Search Algorithms with Google Director of Research Peter Norvig

Filed under: Search Algorithms,Search Engines,Searching — Patrick Durusau @ 2:40 pm

Search Algorithms with Google Director of Research Peter Norvig

From the post:

As you will see in the transcript below, this discussion focused on the use of artificial intelligence algorithms in search. Peter outlines for us the approach used by Google on a number of interesting search problems, and how they view search problems in general. This is fascinating reading for those of you who want to get a deeper understanding of how search is evolving and the technological approaches that are driving it. The types of things that are detailed in this interview include:

  1. The basic approach used to build Google Translate
  2. The process Google uses to test and implement algorithm updates
  3. How voice driven search works
  4. The methodology being used for image recognition
  5. How Google views speed in search
  6. How Google views the goals of search overall

Some of the particularly interesting tidbits include:

  1. Teaching automated translation systems vocabularly and grammar rules is not a viable approach. There are too many exceptions, and language changes and evolved rapidly. Google Translate uses a data driven approach of finding millions of real world translations on the web and learning from them.
  2. Chrome will auto translate foreign language websites for you on the fly (if you want it to).
  3. Google tests tens of thousands of algorithm changes per year, and make one to two actual changes every day
  4. Test is layered, starting with a panel of users comparing current and proposed results, perhaps a spin through the usability lab at Google, and finally with a live test with a small subset of actual Google users.
  5. Google Voice Search relies on 230 billion real world search queries to learn all the different ways that people articulate given words. So people no longer need to train their speech recognition for their own voice, as Google has enough real world examples to make that step unecessary.
  6. Google Image search allows you to drag and drop images onto the search box, and it will try to figure out what it is for you. I show a screen shot of an example of this for you below. I LOVE that feature!
  7. Google is obsessed with speed. As Peter says “you want the answer before you’re done thinking of the question”. Expressed from a productivity perspective, if you don’t have the answer that soon your flow of thought will be interrupted.

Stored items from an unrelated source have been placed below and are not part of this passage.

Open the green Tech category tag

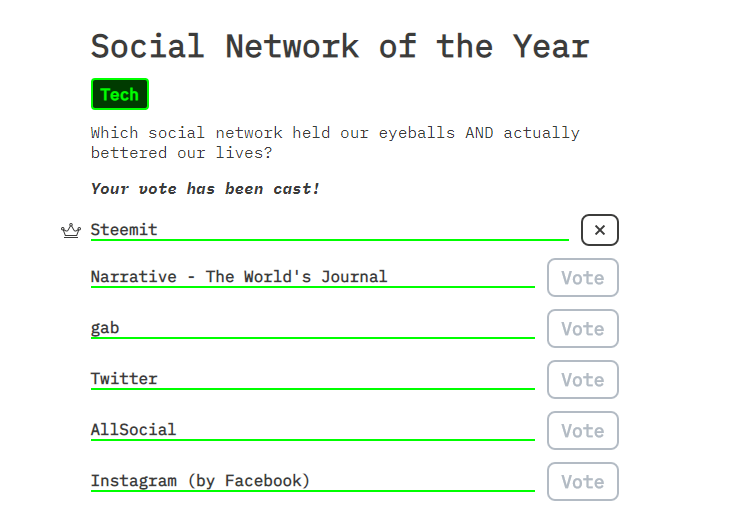[120, 94]
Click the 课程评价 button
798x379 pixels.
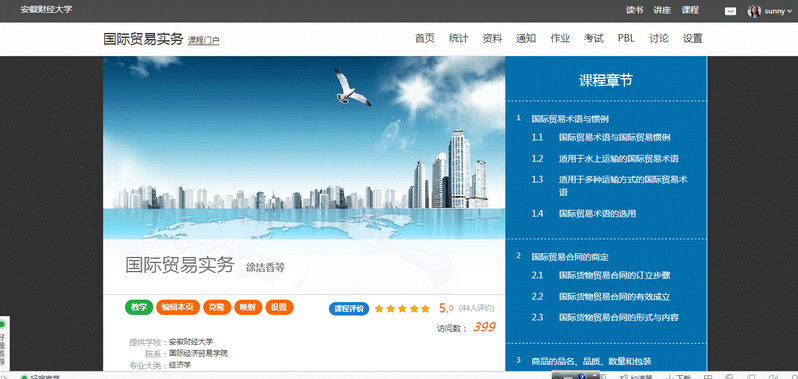(x=349, y=309)
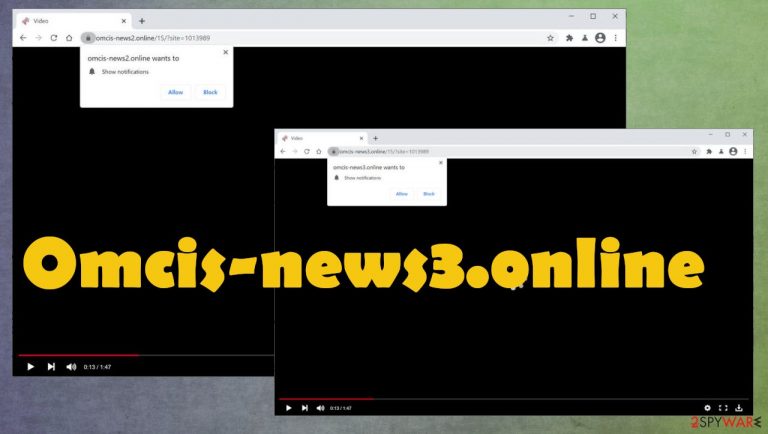Bookmark omcis-news2.online with star icon
This screenshot has height=434, width=768.
coord(550,38)
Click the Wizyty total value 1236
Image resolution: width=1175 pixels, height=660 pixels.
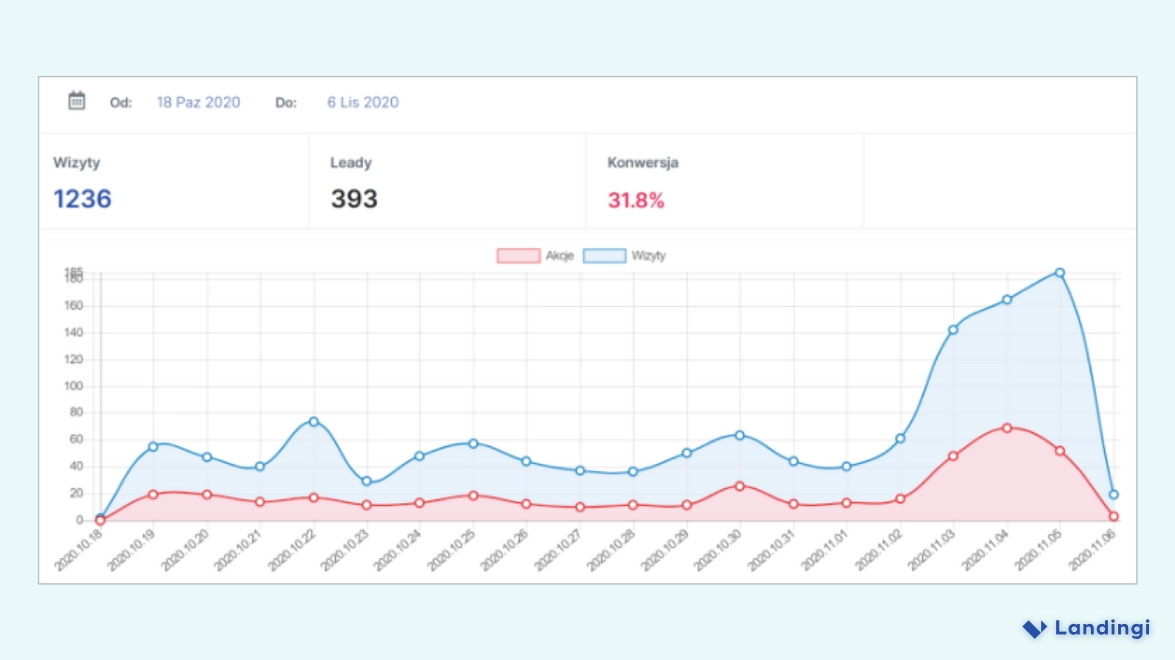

Reading the interview it occurred to me that perhaps, just perhaps, that authoring semantic applications, whether Semantic Web or Topic Maps, that we have been overly concerned with “correctness.” More so on the logic side where applications fall on their sides when they encounter outliers but precision is also the enemy of large scale production of topic maps.

What if we took a tack from Google’s use of a data driven approach to find mappings between data structures and the terms in data structures? I know automated techniques have been used for preliminary mapping of schemas before. What I am suggesting that we capture the basis for the mapping, so we can improve or change it.

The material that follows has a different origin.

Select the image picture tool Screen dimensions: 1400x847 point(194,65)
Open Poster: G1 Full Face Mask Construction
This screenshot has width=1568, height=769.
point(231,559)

Although there are more than 70 names for “insurance policy number” in information systems, I suspect that within the domain those stand in relationship to other subjects that would assist in refining a mining of those terms over time. Rather than making mining/mapping a “run it again Sam” type event, capturing that information could improve our odds at other mappings.

Depending on the domain, how accurate does it need to be? Particularly since we can build feedback into the systems so that as users encounter errors, those are corrected and cascade back to other users. Places users don’t visit may be wrong, but if no one visits, what difference does it make?

Very compelling interview and I suggest you read it in full.